Cuba traditionally imports by sea around 70% of the food it consumes, but tough United States sanctions and the pandemic, which has gutted tourism, have cut deeply into foreign exchange earnings.

The United Nations Food and Agriculture Organisation reported its international food price index was up 30.8% through April over the same month in 2020 and the highest since May 2014.

The Cuban state has a monopoly on foreign trade and purchases around 15% of the food it imports from the US for cash under a 2 000 exception to the trade embargo.

John Kavulich, president of the US-Cuba Trade and Economic Council, which follows the trade, said sales fell 36.6% in 2020 to $163,4 million, compared with 2019. They recovered in the first quarter, reaching $69.6 million, though that represented less food due to higher prices.

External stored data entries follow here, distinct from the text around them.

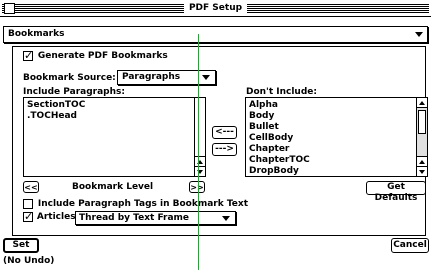 Image resolution: width=431 pixels, height=270 pixels. What do you see at coordinates (36, 34) in the screenshot?
I see `section-popup-value: Bookmarks` at bounding box center [36, 34].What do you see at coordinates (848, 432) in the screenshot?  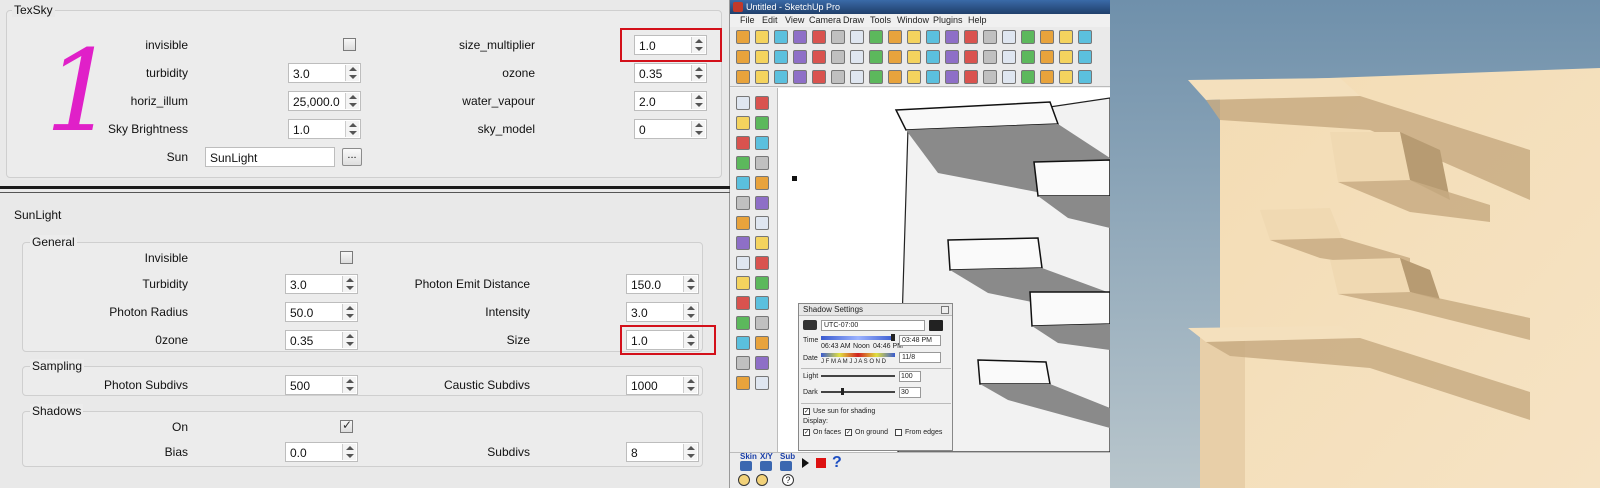 I see `on-ground-checkbox: ✓` at bounding box center [848, 432].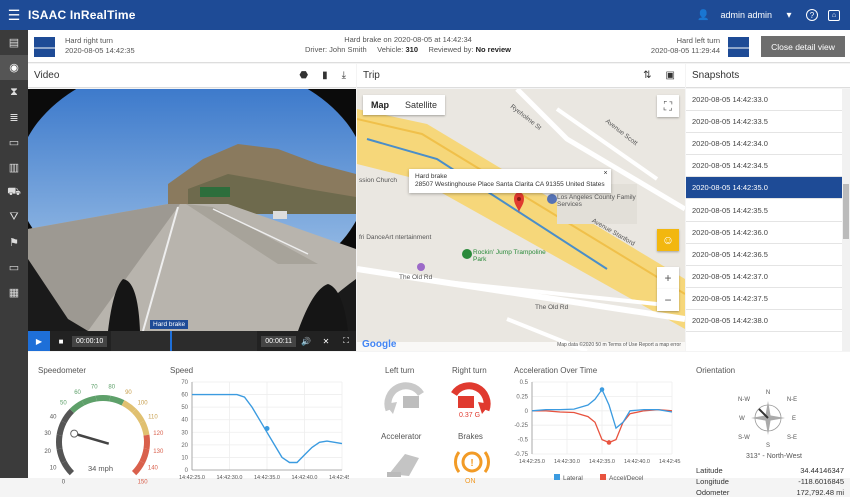 The image size is (850, 497). I want to click on previous-event-info: Hard right turn 2020-08-05 14:42:35, so click(100, 46).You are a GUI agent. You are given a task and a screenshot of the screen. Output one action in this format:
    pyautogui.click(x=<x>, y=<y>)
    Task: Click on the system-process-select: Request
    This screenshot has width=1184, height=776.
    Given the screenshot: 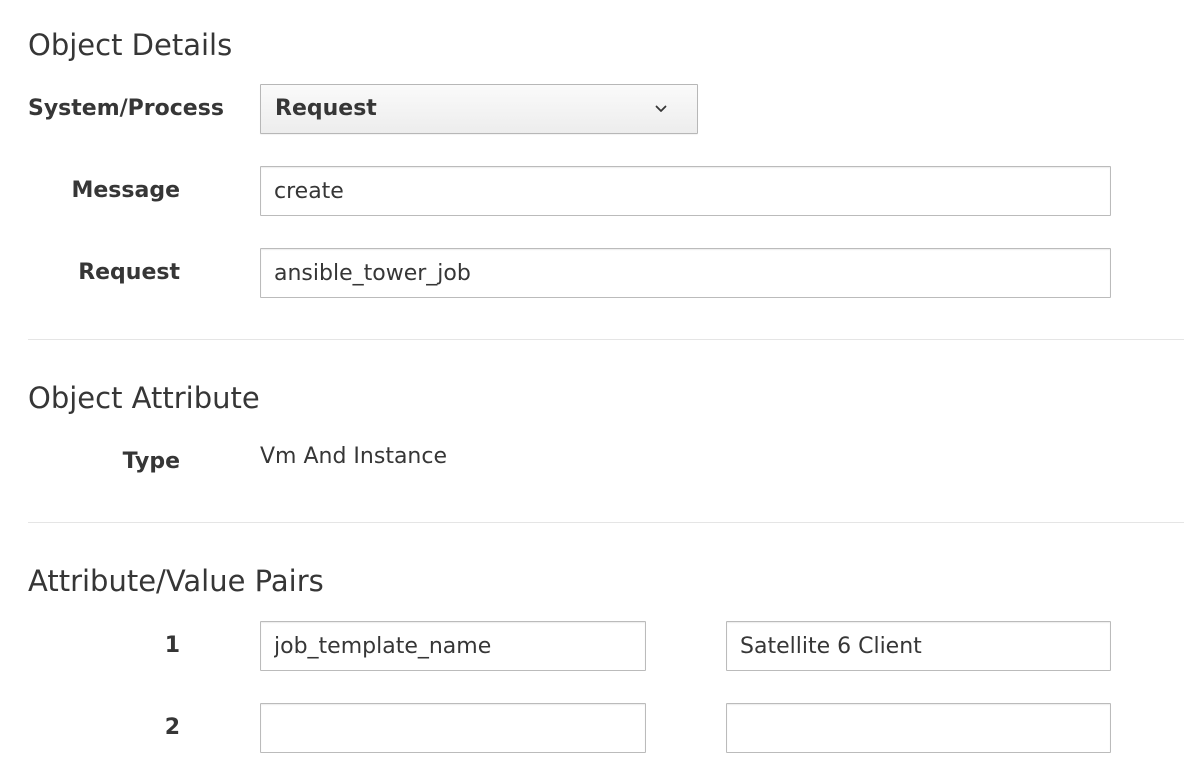 What is the action you would take?
    pyautogui.click(x=479, y=109)
    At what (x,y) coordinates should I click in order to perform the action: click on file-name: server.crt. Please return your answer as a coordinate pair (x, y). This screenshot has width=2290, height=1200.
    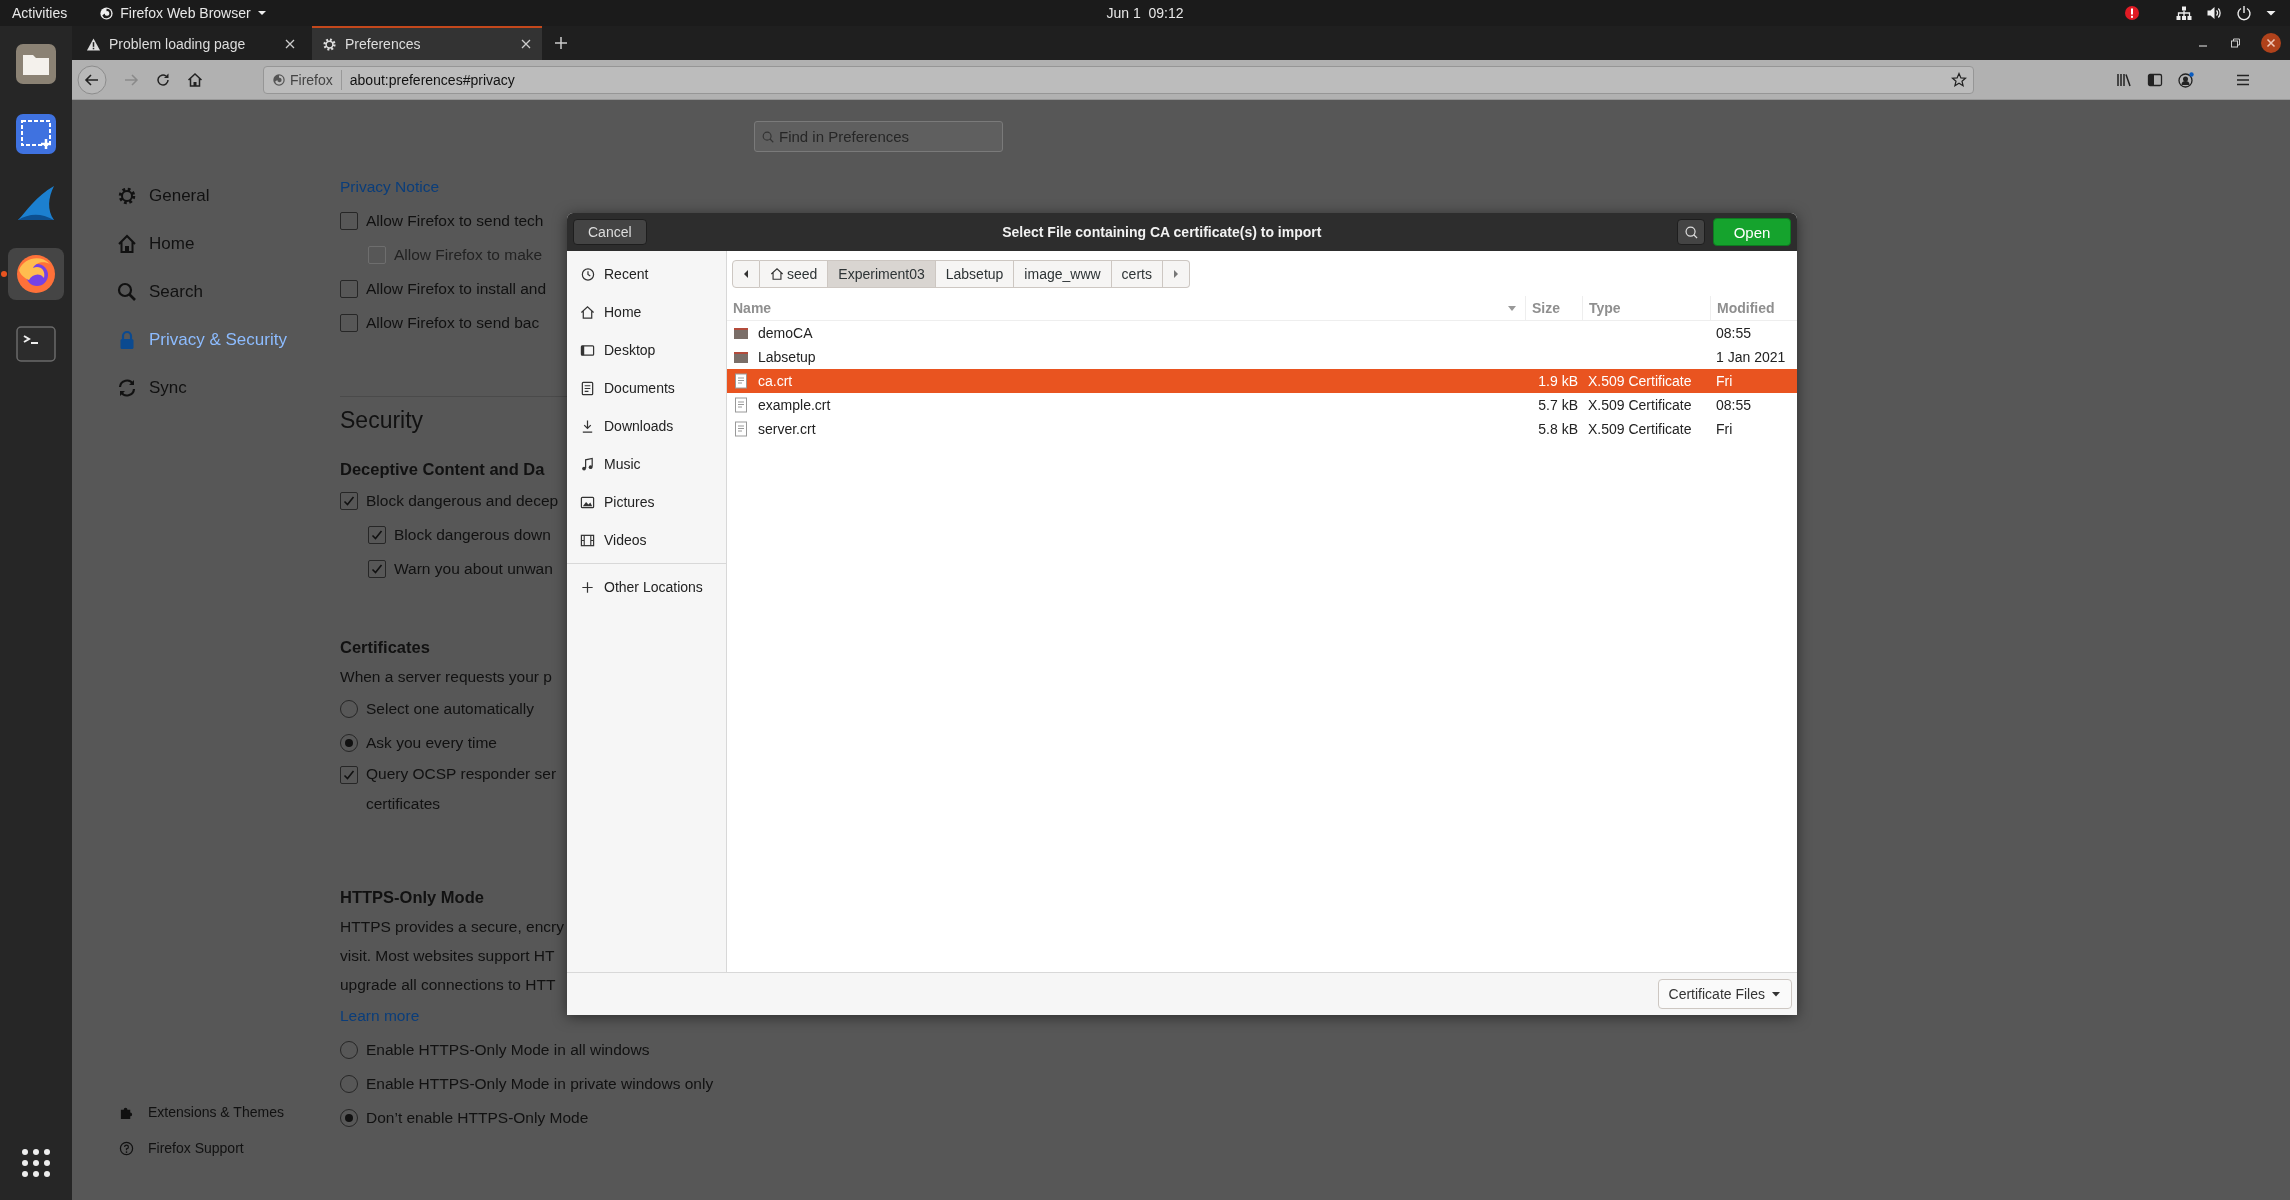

For example, a US businessman requesting anonymity and who sells chicken to Cuba, said he shipped drumsticks at 24 cents a pound in January and 48 cents in April.

Kavulich said that global demand, increased prices for product inputs and labour shortages suggest that commodity prices will not decrease soon.

The economy declined 11% in 2020 and according to local economists contracted further during the first trimester of 2021 as a surge in the new coronavirus kept tourism shuttered and much of the country partially locked-down. The government reported that foreign exchange earnings were just 55% of planned levels in 2020, while imports fell between 30% and 40%.

Incoming container traffic was down 20% through April, compared with 2020, according to a source with access to the data and who requested anonymity.

The government has not published data for the notoriously inefficient and rustic agricultural sector since 2019 but scattered provincial and other reports on specific crops and livestock indicate substantial declines for rice, beans, pork, dairy and other  Cuban fare.

This was confirmed by a local expert who requested anonymity and said output was down by double digits due to a lack of fuel and imported fertilizer and pesticides.